To my mind, intuition is related to connectionist notions such as expert systems, and is notably different from rules or explicit propositional knowledge.  When you use your intuition, you compare your current position to positions you have had or seen in the past, noting both the similarities and the differences.  You need not have formulated a general rule, but instead try to figure out on the spot how the changes in the position would likely affect the assessment.  You synthesize different parts of your experience to solve a practical problem without ever needing to formulate any rules of general application.

tarikhk

I'll admit I haven't read everyone's replies. I once heard  radio 4 thing that basically said that intuition is 'expertise frozen in action', i.e. it is earned rather than innate. e.g. when we meet a person, having met many people, we subconsciously take considerations in such as their appearance, the way they talk etc. and compare it with our past experiences and make a subconscious judgement on them based on our expertise. This is a form of intuition, i.e. "I don't like that guy", "why?" "I don't know, he just seems a bit off."

'talent', however, is a more contentious subject.

trysts
Fezzik wrote:

You're probably right, I don't understand you.

You keep bringing up child prodigies is if the only way they could be good at chess is by "intuition". I disagree. They're usually good at chess due to explicit knowledge and the ability to calculate. They also gain an implicit knowledge of the game as they gain experience. They are better than others mostly because they access the knowledge (both implicit and explicit) more efficiently than others and because they can calculate more clearly than others. (Calculation is not directly related to memory.) 

You also seem to be hung up on the idea that intuition requires a "wealth of knowledge" while you acknowledge that intuition is indeed based on knowledge.

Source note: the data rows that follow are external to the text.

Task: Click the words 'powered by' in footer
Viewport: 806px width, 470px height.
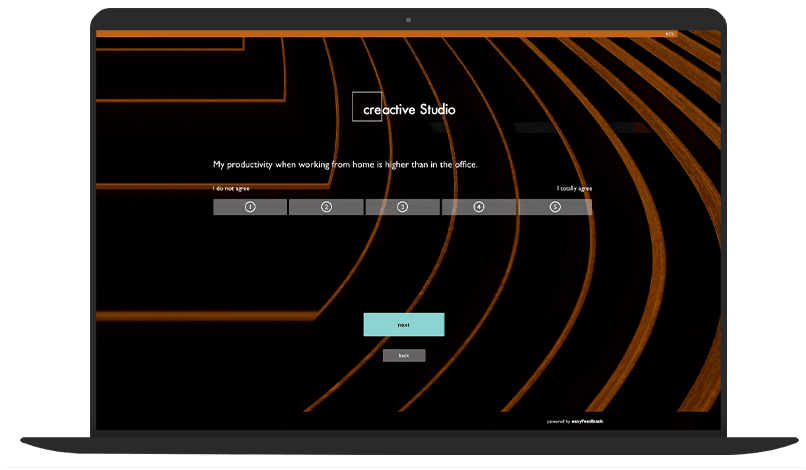Action: pos(558,421)
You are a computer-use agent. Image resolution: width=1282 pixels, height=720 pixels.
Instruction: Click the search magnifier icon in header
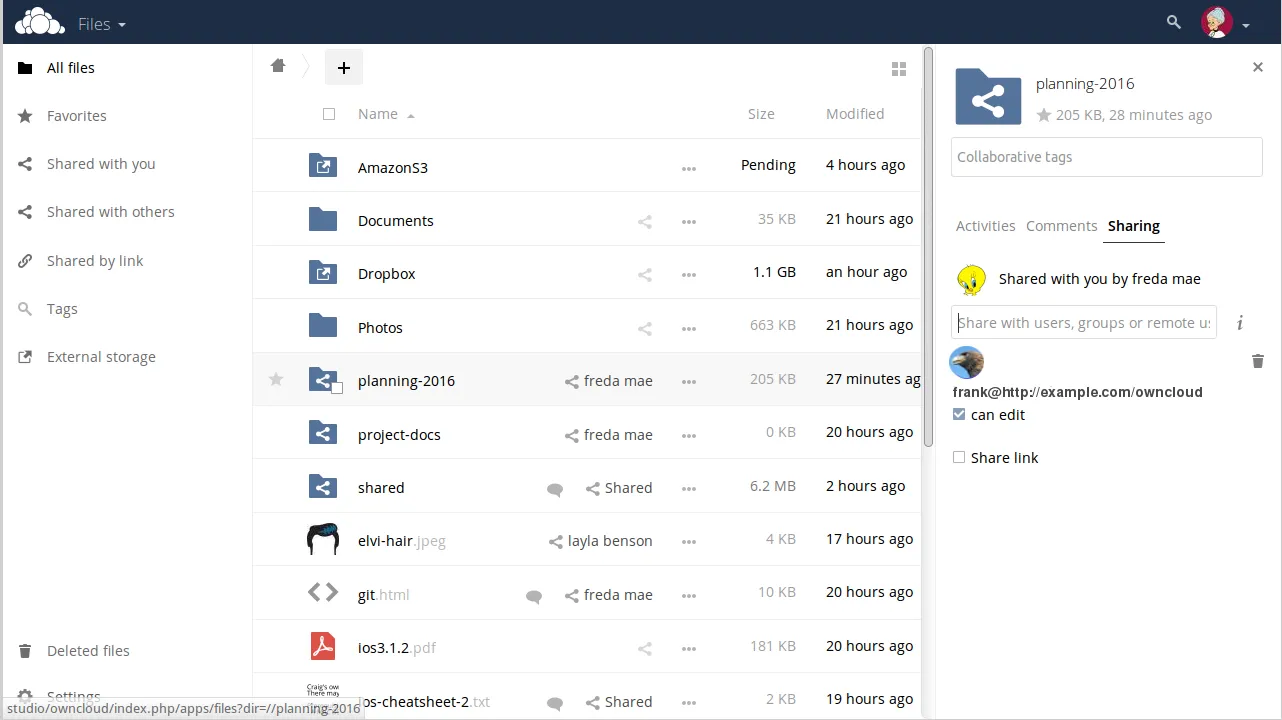pyautogui.click(x=1174, y=22)
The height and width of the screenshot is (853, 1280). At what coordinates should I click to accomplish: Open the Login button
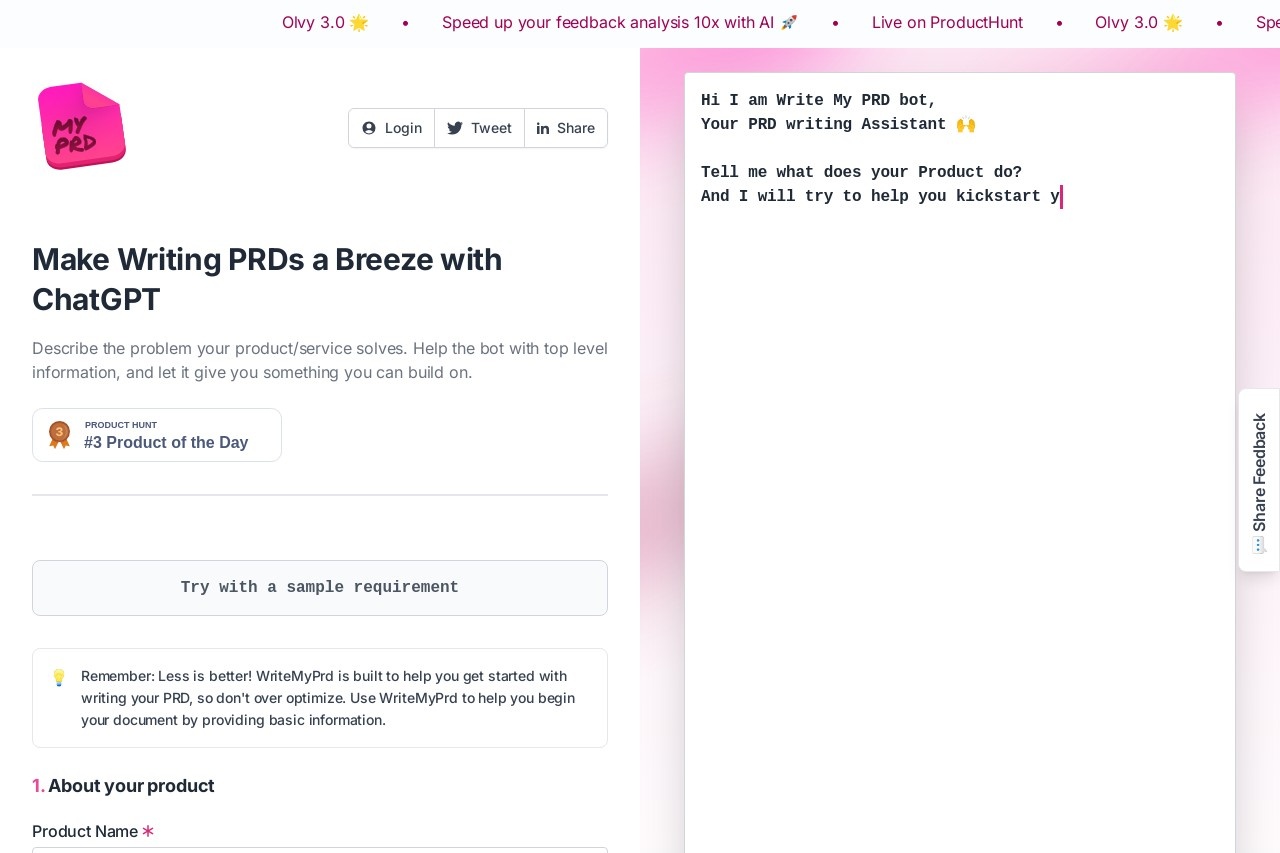(x=392, y=128)
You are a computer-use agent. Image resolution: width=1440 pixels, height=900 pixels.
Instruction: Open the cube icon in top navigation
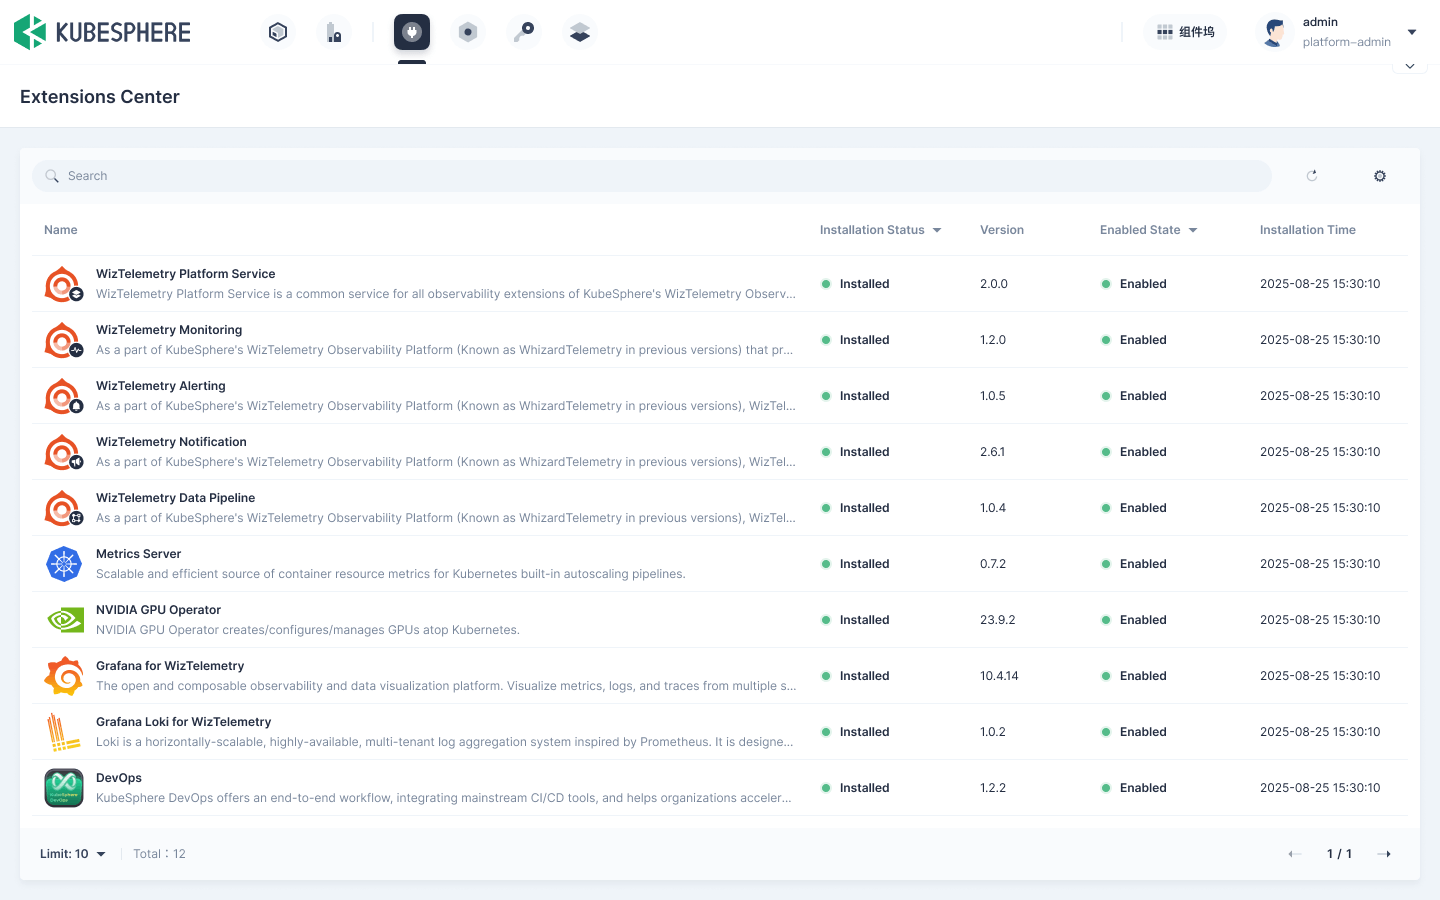click(278, 32)
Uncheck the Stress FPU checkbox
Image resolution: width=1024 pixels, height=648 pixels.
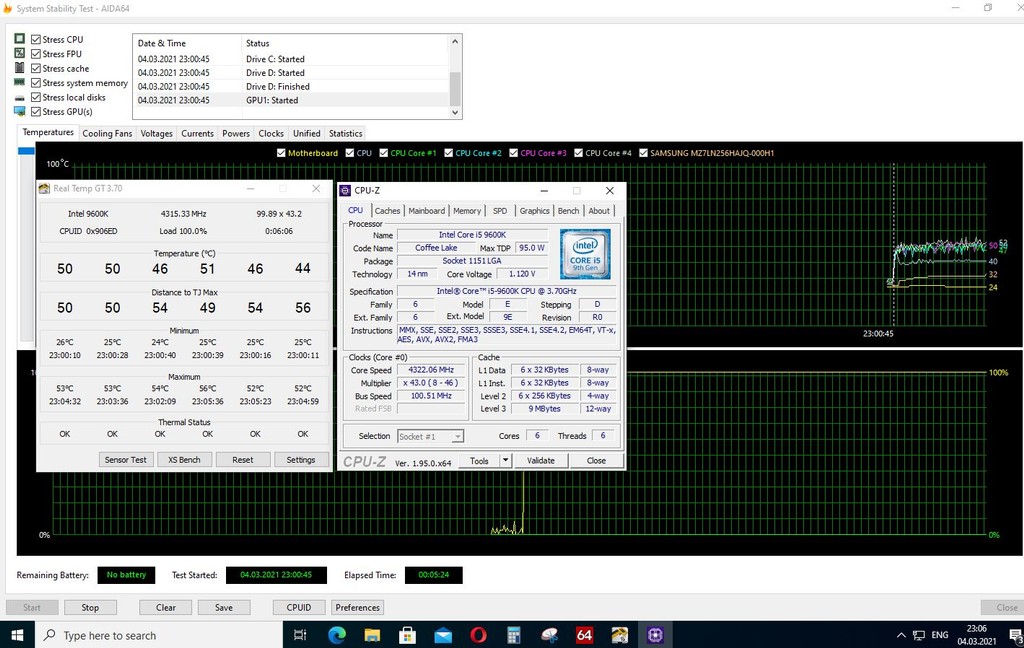click(x=36, y=54)
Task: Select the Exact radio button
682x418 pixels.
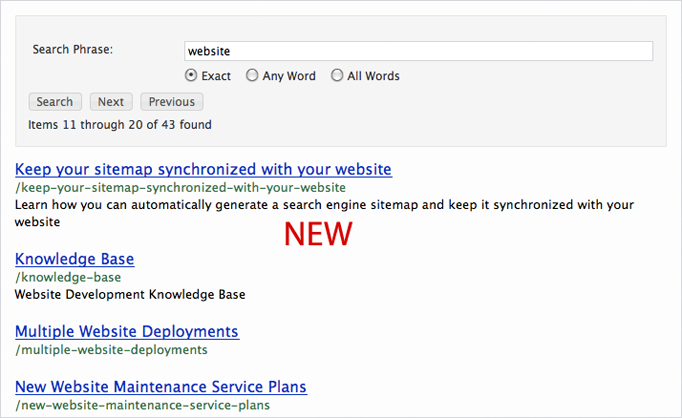Action: (x=191, y=76)
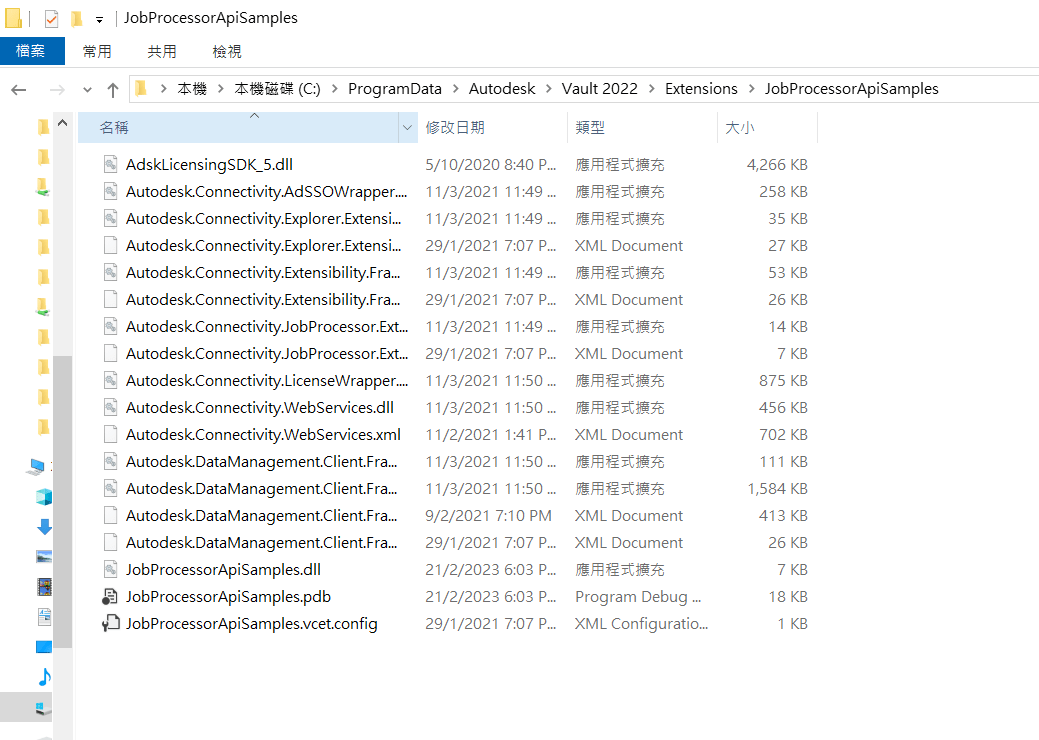Create a new folder using the Quick Access Toolbar icon
This screenshot has width=1039, height=740.
click(x=76, y=18)
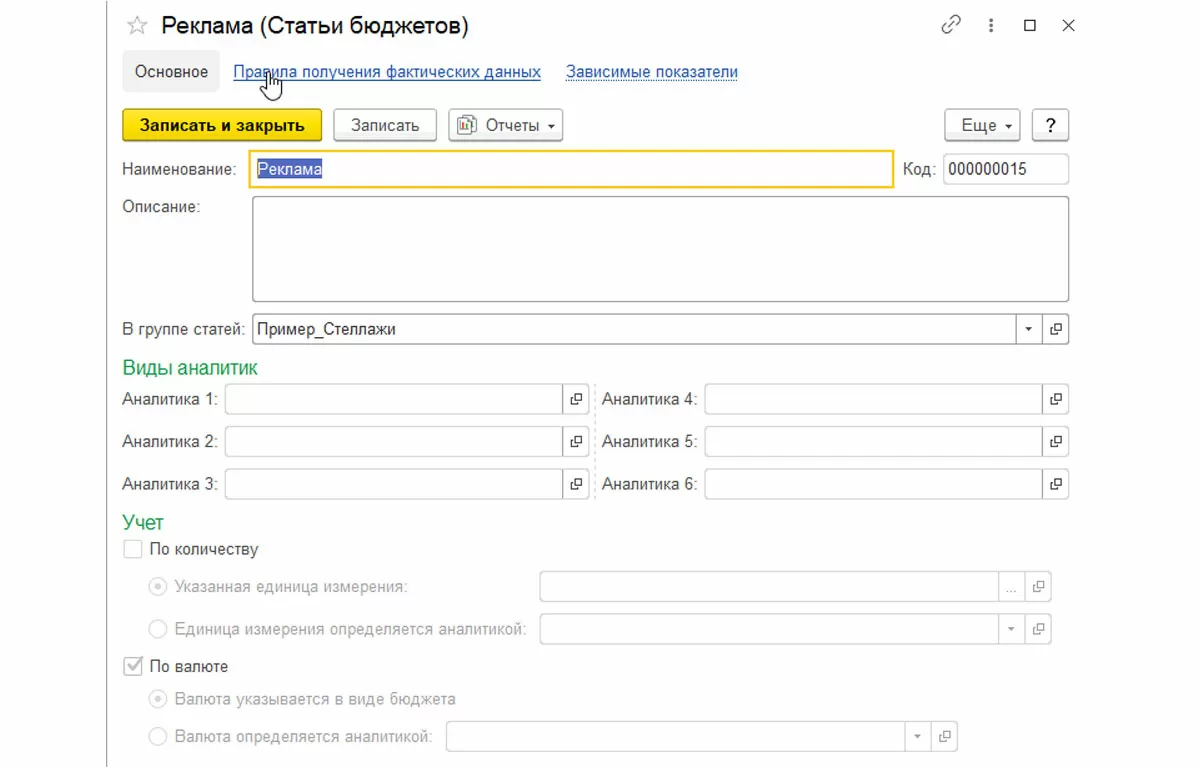Switch to the Основное tab
This screenshot has width=1200, height=767.
pyautogui.click(x=171, y=72)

So that seems to suggest a difference of a matter of degree.

You have decided to ignore all the other posters who point out that a) intuition is based on knowledge

and

b)that it can be developed.

I accept that there is some limited intuition at work from the moment a player learns the moves. But in order for intuition to be a major factor in a player's skill, that player must be exposed to a tremendous amount of chess. Capablanca, for instance, was exposed to quite a bit of chess in his formative years before he ever picked up a piece in anger.

No, I don't know how much chess is enough chess to have a strong intuition.


 You cite "Intuition is based on experience" and something, "that can be developed". You may have not read what I wrote. The only help I can give you, is that I think knowledge is based on experience, AKA, 'empiricism': Our knowledge comes from our senses. If we are not in the habit of seeing chess positions, we move awkwardly. If we are in a habit of seeing positions, we develope a recognition of patterns. That recognition of patterns can be so accute, that one says they "feel" what to do in certain positions without calculating, to the end, or remembering past chess games. This "feel" for the position, is interchangeable with "intuitively knowing" the position. But pattern recognition can also be developed in other experiences besides chess, yet applied to chess. Therefore, a geometrician, for example, can actually have an "intuitive" understanding of chess, without having a wealth of knowledge(experience) of chess, just because what the geometrician does, fosters "pattern recognition" which they can apply to the 64 squares.

Atos

Btw, trystie, do you know any good sites for phil debates ? I had one but it is not very active now.

trysts
Atos wrote:

Btw, trystie, do you know any good sites for phil debates ? I had one but it is not very active now.


Years ago I would do philosophy forums, Atos. I can't remember the names now, sorryFrown

Atos

It's okay trystie, we'll turn chess.com into phil.com lol.